** Goal of the exercise **
Everything from the line holding "The image size is (1280, 817)." through the final line of the records is to be transcribed exactly, except pictures, and nothing beyond that.

** Record extracts **
*** Block opens ***
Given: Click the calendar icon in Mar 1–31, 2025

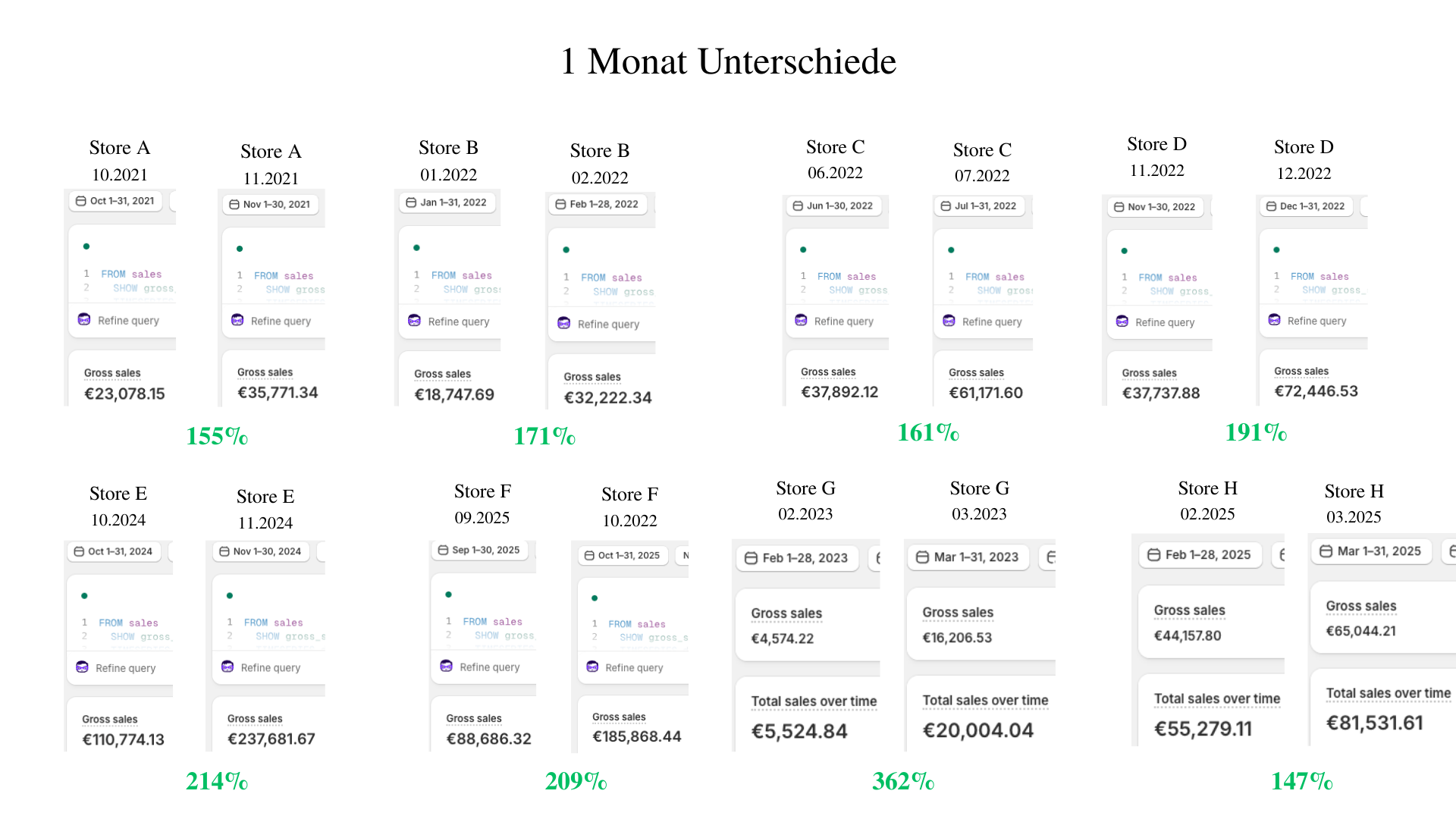Looking at the screenshot, I should click(1326, 551).
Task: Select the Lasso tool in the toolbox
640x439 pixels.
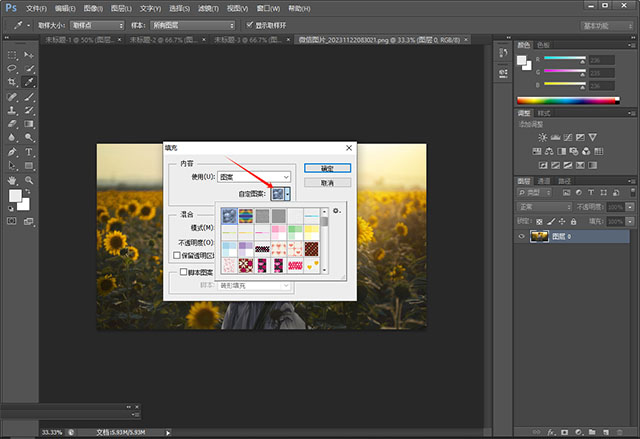Action: pos(11,68)
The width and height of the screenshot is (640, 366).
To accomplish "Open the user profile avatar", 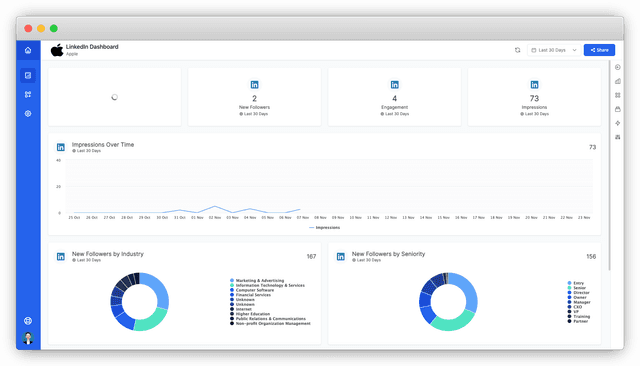I will point(28,338).
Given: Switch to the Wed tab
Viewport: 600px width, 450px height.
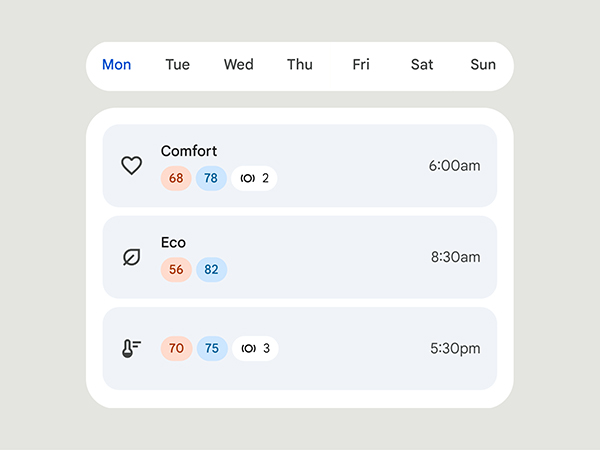Looking at the screenshot, I should coord(238,65).
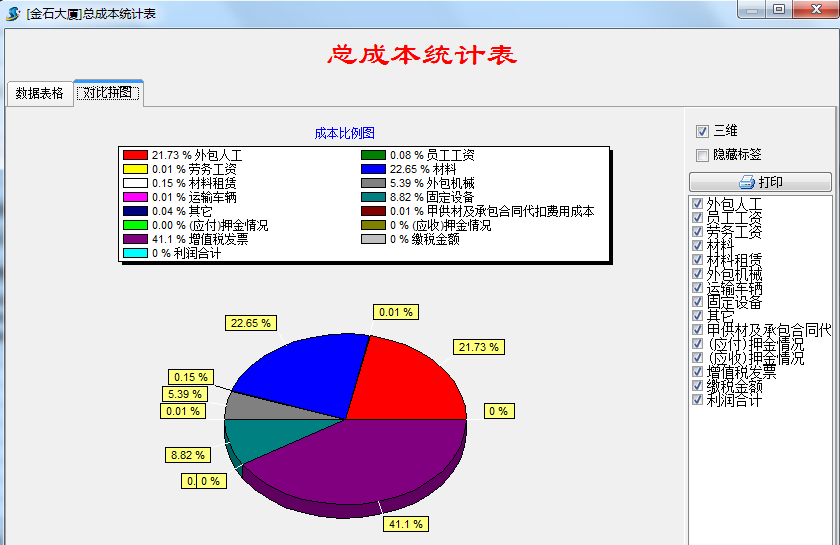Toggle the 三维 checkbox
The height and width of the screenshot is (545, 840).
[x=702, y=131]
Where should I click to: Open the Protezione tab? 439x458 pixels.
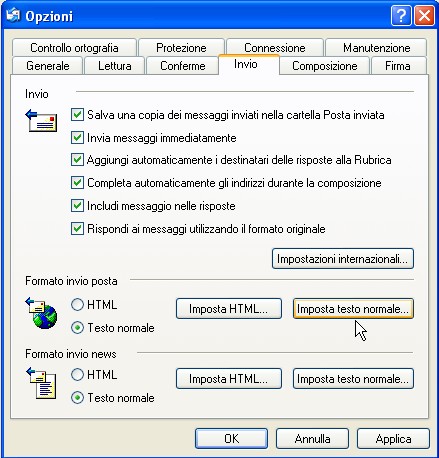[x=181, y=48]
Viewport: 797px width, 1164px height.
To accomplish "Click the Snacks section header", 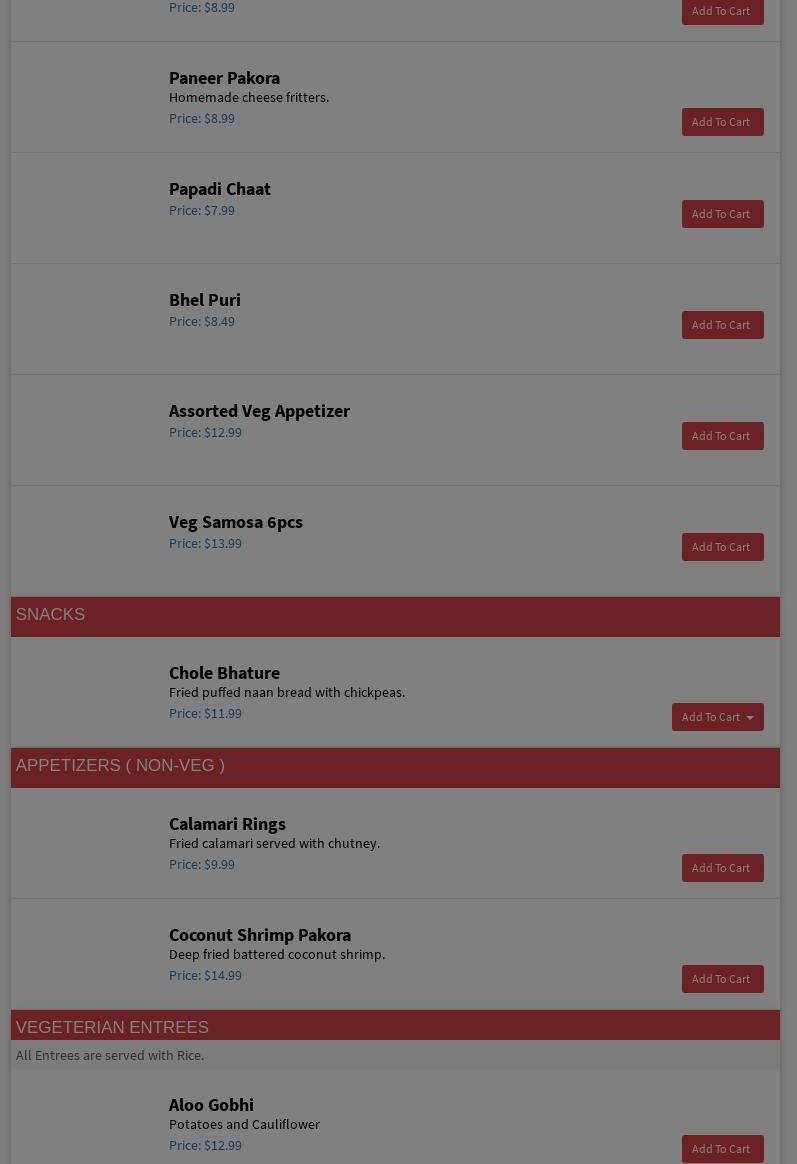I will point(50,615).
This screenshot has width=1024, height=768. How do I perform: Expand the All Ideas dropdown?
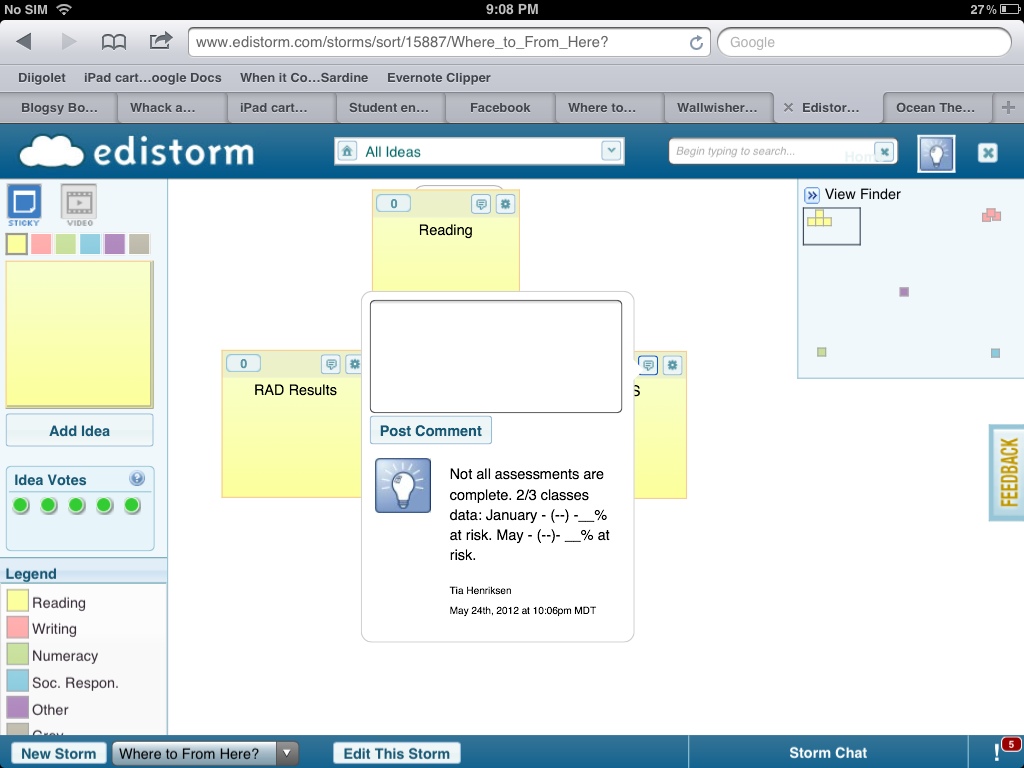(x=611, y=151)
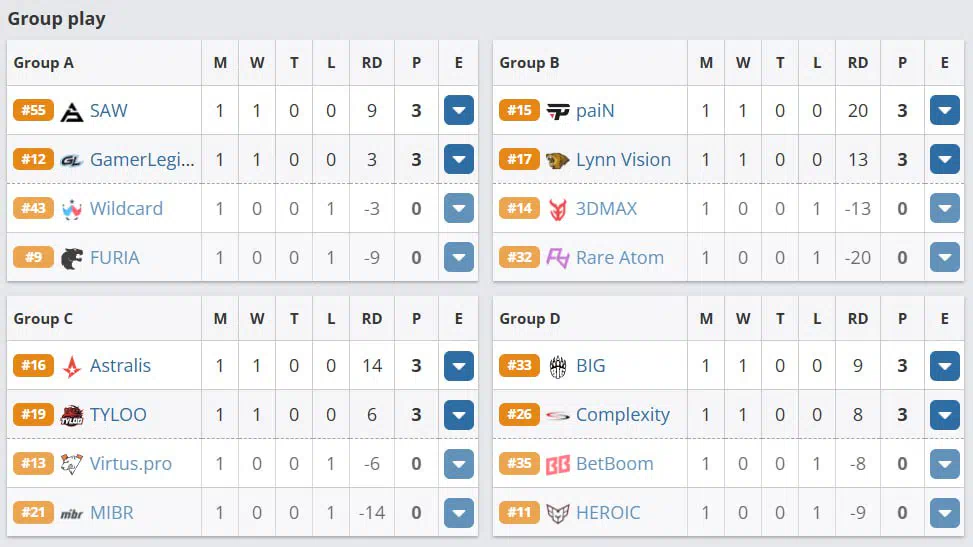Expand SAW row details arrow

pyautogui.click(x=459, y=111)
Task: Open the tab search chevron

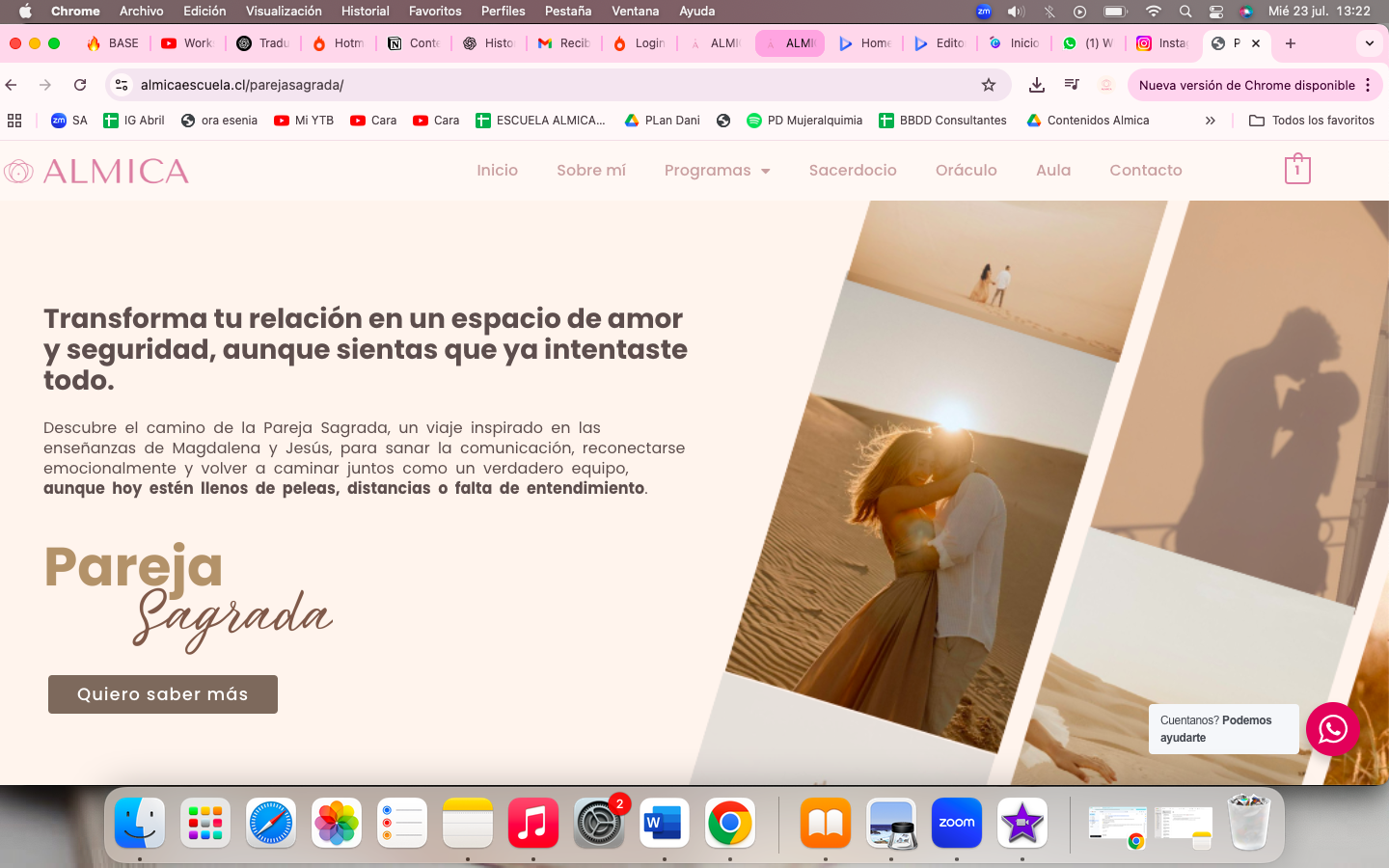Action: [1370, 42]
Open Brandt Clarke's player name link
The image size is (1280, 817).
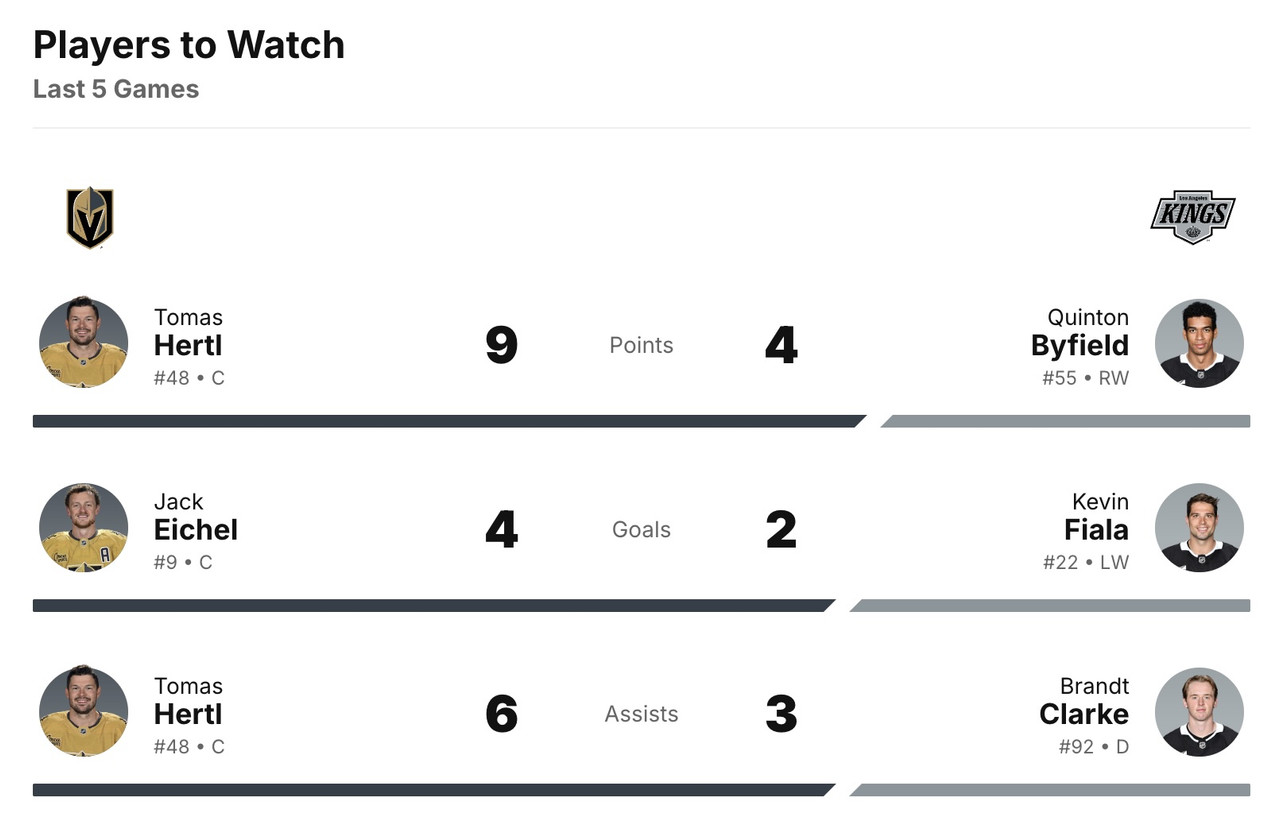[1084, 714]
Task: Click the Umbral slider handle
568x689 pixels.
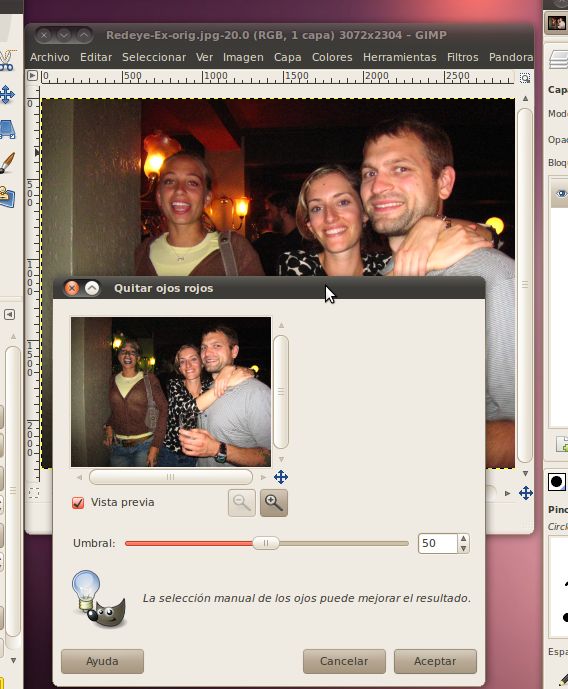Action: [x=266, y=543]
*** Block closes ***
** Your solution **
The image size is (1280, 817).
[1084, 714]
Task: Click the Umbral slider handle
568x689 pixels.
Action: [x=266, y=543]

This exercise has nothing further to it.